Remember that flu thing?
Today, in the Department of Potential Global Crises We Like To Think Underfunded Government Offices, IGOs and NGOs Are Dealing With: Avian Influenza. More specifically: human-to-human transmission of H5N1 Avian Influenza in Pakistan.
Remember bird flu? It seems like a year or so ago much attention was given to the fact that the H5N1 flu virus, which was spreading, well, virulently among bird populations (especially in Asia), might spread to humans, creating the next flu pandemic. And, as predicted, some humans who worked with infected bird species did get sick, and many of the ones who got sick died. I even remember hearing questions about whether some of them had transmitted the virus to their families.
But since then, we seem to have gotten our heads planted comfortably back in the sand. Yet outbreaks continue, and the situation continues to look dire.
Now, we have an outbreak in Pakistan where, from the currently available evidence, it appears that a veterinarian working with infected birds caught the virus and transmitted it to at least one of his brothers. Two men died ten days apart (one of whom may have been the vet, or maybe not — it's not clear from the reports). The ten-day lag tends to indicate that the disease spread from one person, to another, to another. There have also been recent cluster infections in other Asian countries where human to human transmission is suspected.

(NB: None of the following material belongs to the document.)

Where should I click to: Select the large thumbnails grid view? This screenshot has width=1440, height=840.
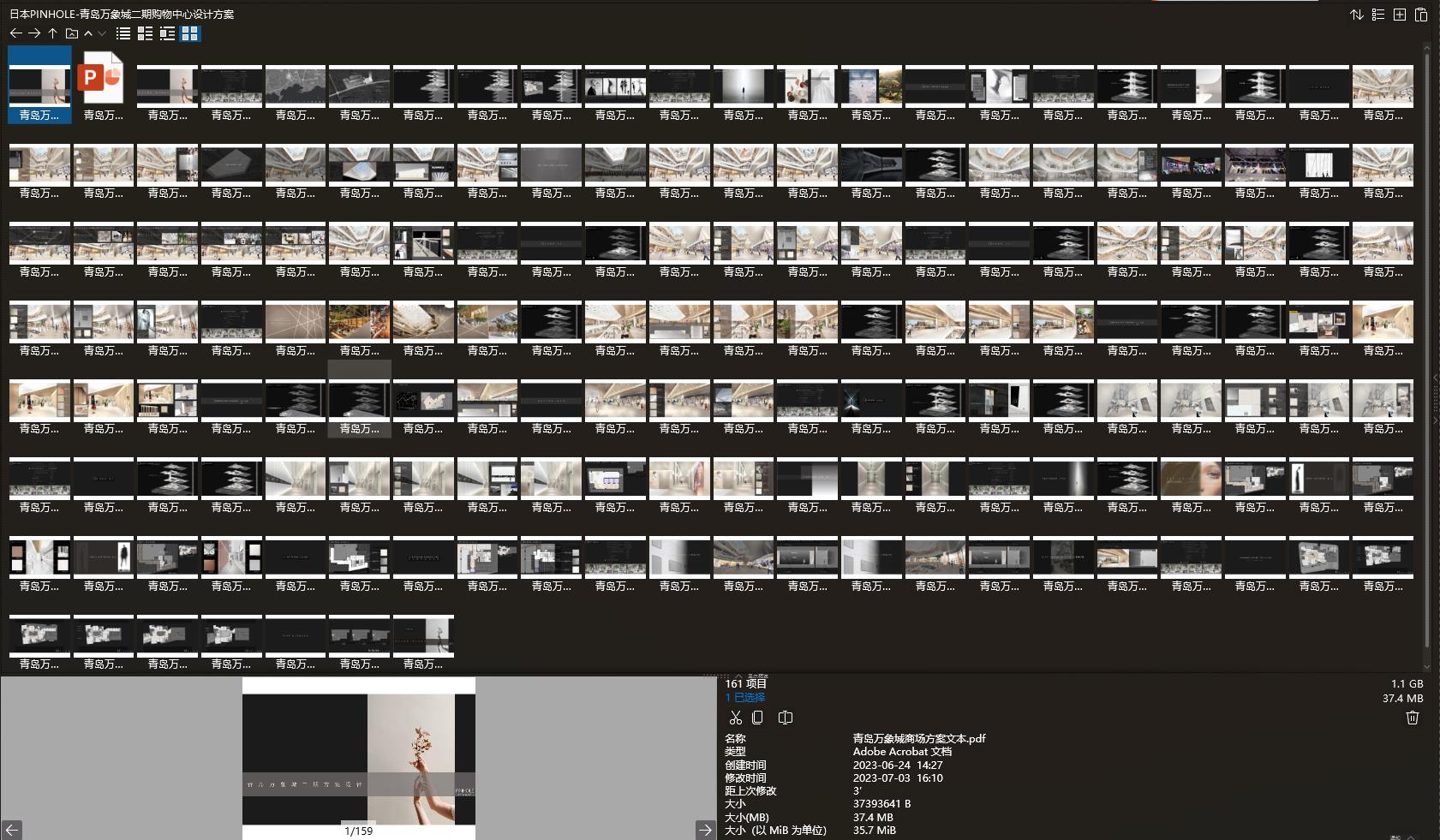pos(190,33)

When it can do that easily is when all hell will break loose.
I've heard of various interagency "drills" promoted as evidence that governments and health providers are getting ready for the outbreak of pandemic. Those drills mainly seem to be exercises in vaccinating a whole lot of people at once, a capability that will be nice to have but which is useless at the forefront of an outbreak because a vaccine won't exist until weeks, maybe months, after an outbreak begins.
What I haven't heard of are the kinds of preparations that will actually help reduce transmission: for example, the stockpiling of masks, gloves, disinfectants, and other simple tools to help reduce public exposure. There will be a run on such supplies the moment an outbreak is confirmed, and there's no reason to think that manufacturing plans have such excess capacity that they will be able to increase production to anything resembling the scale that will be demanded in a crisis. There won't be enough to go around, and yet we will need to count on practical measures like masks and hand-washing, and not Tamiflu or vaccine, to save people in the first wave of a flu pandemic. (Also interesting - Scott McPherson thinks telecommuting won't work in a pandemic.)
The flu is going to kill many more people than terrorism will, but preventive measures against the flu will never get the kind of funding and support antiterrorism measures do. I expect this will prove to be a mistake.